> [What you have to do]:
All of the listing is to be written out word for word, with the pictures left out.

= Beginning of Section =

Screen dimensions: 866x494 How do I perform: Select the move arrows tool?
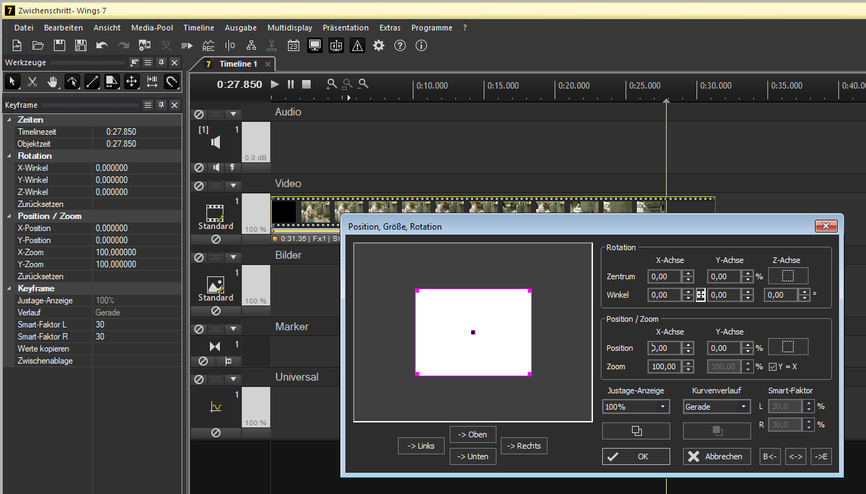coord(132,82)
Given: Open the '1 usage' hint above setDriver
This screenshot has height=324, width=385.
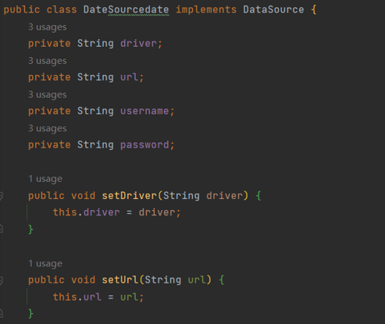Looking at the screenshot, I should (45, 179).
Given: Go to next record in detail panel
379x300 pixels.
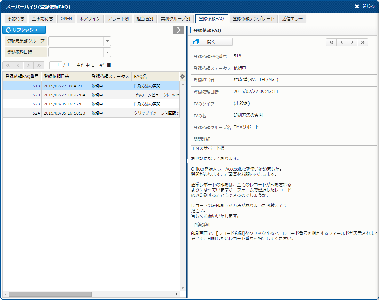Looking at the screenshot, I should [x=352, y=42].
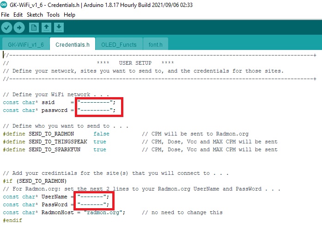This screenshot has height=241, width=322.
Task: Select the Credentials.h tab
Action: pyautogui.click(x=73, y=44)
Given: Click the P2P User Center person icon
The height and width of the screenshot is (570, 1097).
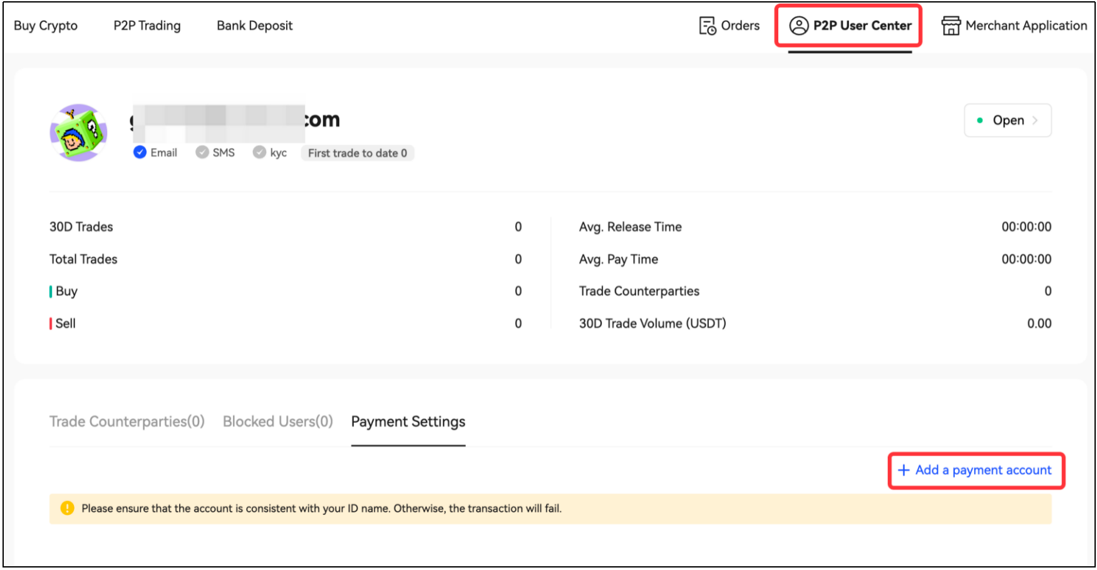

= End of Section =

> [Written answer]:
Screen dimensions: 866x494 How do I perform: Select the move arrows tool?
coord(132,82)
Given: Open the '1 usage' hint above setDriver
This screenshot has height=324, width=385.
Looking at the screenshot, I should (45, 179).
Given: Go to next record in detail panel
379x300 pixels.
Looking at the screenshot, I should [x=352, y=42].
This screenshot has height=241, width=322.
Task: Select the Credentials.h tab
Action: pyautogui.click(x=73, y=44)
Given: Click the P2P User Center person icon
The height and width of the screenshot is (570, 1097).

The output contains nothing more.